第十話 十四人目
霧は、音より先に世界を消していった。
尾根に出てすぐ、日高燈は違和感に気づいた。さっきまで見えていた対岸の稜線が、白い膜越しの影のようにぼやけている。風が弱まり、空気が冷たくなる。足元の土は湿り、靴裏に細かい砂がまとわりついた。
「霧だな」
久我が呟く。彼の声も、少し遠くから聞こえるような気がした。
「ここは、もともと出やすいんですか?」
稲葉が不安げに問う。燈は地図の縮尺を頭の中でなぞりながら答えた。
「沢から上がってきたところだし、気温も下がってる。地形的には……まあ、出る条件は揃ってるね」
「すごい無感情な分析ありがとう」
阿久津が半笑いで言う。だが、その口元には余裕がない。霧はあっという間に濃くなり、彼らの列を一本の糸みたいに細くした。

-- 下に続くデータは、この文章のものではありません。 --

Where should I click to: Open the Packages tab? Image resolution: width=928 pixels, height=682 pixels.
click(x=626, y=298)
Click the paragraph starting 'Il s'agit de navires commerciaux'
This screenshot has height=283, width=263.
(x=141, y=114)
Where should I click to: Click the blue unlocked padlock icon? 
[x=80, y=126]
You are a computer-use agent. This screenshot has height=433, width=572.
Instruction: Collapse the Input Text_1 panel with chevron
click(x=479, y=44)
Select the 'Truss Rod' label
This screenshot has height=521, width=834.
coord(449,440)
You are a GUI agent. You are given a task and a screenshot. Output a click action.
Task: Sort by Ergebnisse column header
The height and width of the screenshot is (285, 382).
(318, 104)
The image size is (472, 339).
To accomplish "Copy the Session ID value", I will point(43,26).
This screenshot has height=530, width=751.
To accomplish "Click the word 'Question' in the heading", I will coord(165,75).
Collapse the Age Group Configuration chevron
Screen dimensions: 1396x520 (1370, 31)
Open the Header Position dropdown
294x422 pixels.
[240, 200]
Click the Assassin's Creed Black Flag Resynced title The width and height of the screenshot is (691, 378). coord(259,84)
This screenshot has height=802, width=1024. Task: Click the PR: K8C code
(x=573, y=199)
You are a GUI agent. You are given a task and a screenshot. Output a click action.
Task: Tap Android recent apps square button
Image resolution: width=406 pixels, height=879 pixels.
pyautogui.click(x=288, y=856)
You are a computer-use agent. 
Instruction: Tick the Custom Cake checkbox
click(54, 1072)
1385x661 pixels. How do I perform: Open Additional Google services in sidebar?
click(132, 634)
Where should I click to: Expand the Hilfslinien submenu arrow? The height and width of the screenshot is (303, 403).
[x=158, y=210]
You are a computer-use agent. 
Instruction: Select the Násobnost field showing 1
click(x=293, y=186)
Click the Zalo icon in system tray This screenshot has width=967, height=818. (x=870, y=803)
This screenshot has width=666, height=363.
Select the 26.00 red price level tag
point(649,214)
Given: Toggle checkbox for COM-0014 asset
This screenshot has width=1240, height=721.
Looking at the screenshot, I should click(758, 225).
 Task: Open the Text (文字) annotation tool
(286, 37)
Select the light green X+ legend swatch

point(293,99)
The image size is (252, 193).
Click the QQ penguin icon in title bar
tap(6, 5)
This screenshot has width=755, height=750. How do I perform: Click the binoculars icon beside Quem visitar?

「ここからはロープ間隔を短くする。十メートルを五メートルに。声を出すなとは言わないが、大声は避けろ。音の反射で距離感が狂う」
久我が指示し、ロープを巻き直す。燈は先頭に立ち、方角と足元だけに集中した。コンパスの針と、地面の傾き。視界は十メートルもない。それでも、地図の上ではこの尾根をトラバースすれば、山小屋に着くはずだった。
「……ねえ」
霧の中で、春野の声が背中から届いた。いつもより少し近い。
「燈くん、その……前に言ってた“前回セッション”の画面、今も見える?」
「分からない。さっきは沢のところで、突然出てきた感じだから」
「霧が出てる今のほうが、それっぽくない?」
阿久津が口を挟む。
「ほら、ホラー映画的に。霧=真相解禁タイム、みたいな」
「あなたは本当に……」
春野が呆れかけて、言葉を飲み込む。霧の密度がさらに増し、足元が見えにくくなった。燈は立ち止まり、ロープのテンションを確認する。
「一回、止まろう。ここで動き続けるのは危ない」
足音が順に止まり、全員が近づく気配がした。霧の壁の向こうから、息の音だけが集まってくる。
「……さっきの“前回セッション”の話、ちゃんと共有したほうがいい」
門脇が静かに言う。
「今までは燈が断片的に教えてくれただけだったけど、実物を見られるなら見たい。危険でも、見ないままでいるほうが今は怖い」
燈は頷き、リュックからルールブックを取り出した。湿気のせいか、紙は少し重くなっている。
表紙をめくる。いつもの条文。所有者の名前。弾薬数。
弾薬数の表示が、思っていた数字と違っていて、一瞬だけ目が止まった。
〈弾薬数 九〉
(九?)
前に確認したときの数字は七だった。熊を撃たなかったことによる「消費」で減り、その後、罪の競売で何も撃っていないのに弾が増えた様子はなかった。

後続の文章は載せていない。